= YOUR GOAL =
How do the lines below between the ones holding "[Partager par e-mail" and "[Partager sur Pinterest", inclusive, read? Give them again exactly, with no other lines.

= LISTED ENTRIES =
-- Opening Marker --

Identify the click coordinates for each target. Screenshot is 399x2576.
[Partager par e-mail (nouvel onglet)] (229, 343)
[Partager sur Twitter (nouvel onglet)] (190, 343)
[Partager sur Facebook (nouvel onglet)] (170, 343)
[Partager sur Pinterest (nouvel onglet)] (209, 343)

-- Closing Marker --
-- Opening Marker --

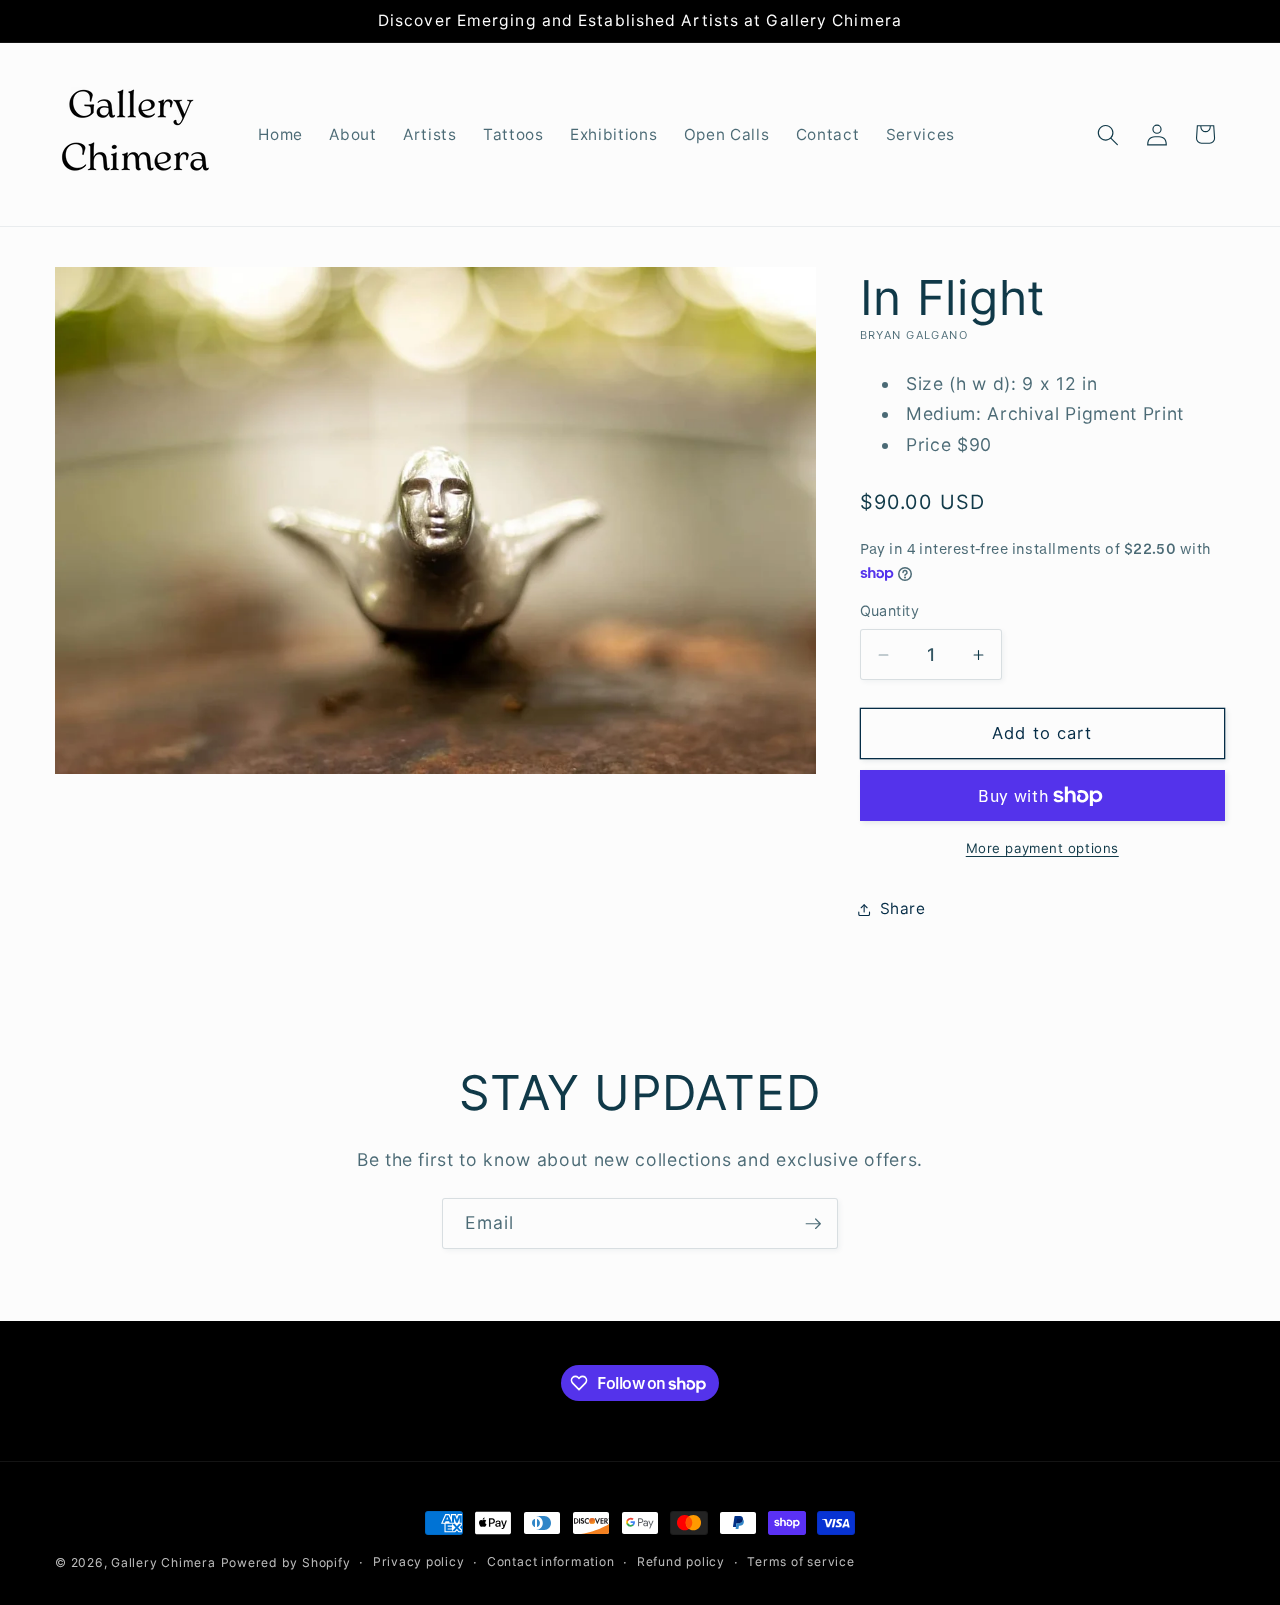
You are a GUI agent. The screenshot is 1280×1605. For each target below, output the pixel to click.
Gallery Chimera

-- Closing Marker --

= PROBLEM SOLUTION =
[Partager par e-mail (nouvel onglet)] (229, 343)
[Partager sur Twitter (nouvel onglet)] (190, 343)
[Partager sur Facebook (nouvel onglet)] (170, 343)
[Partager sur Pinterest (nouvel onglet)] (209, 343)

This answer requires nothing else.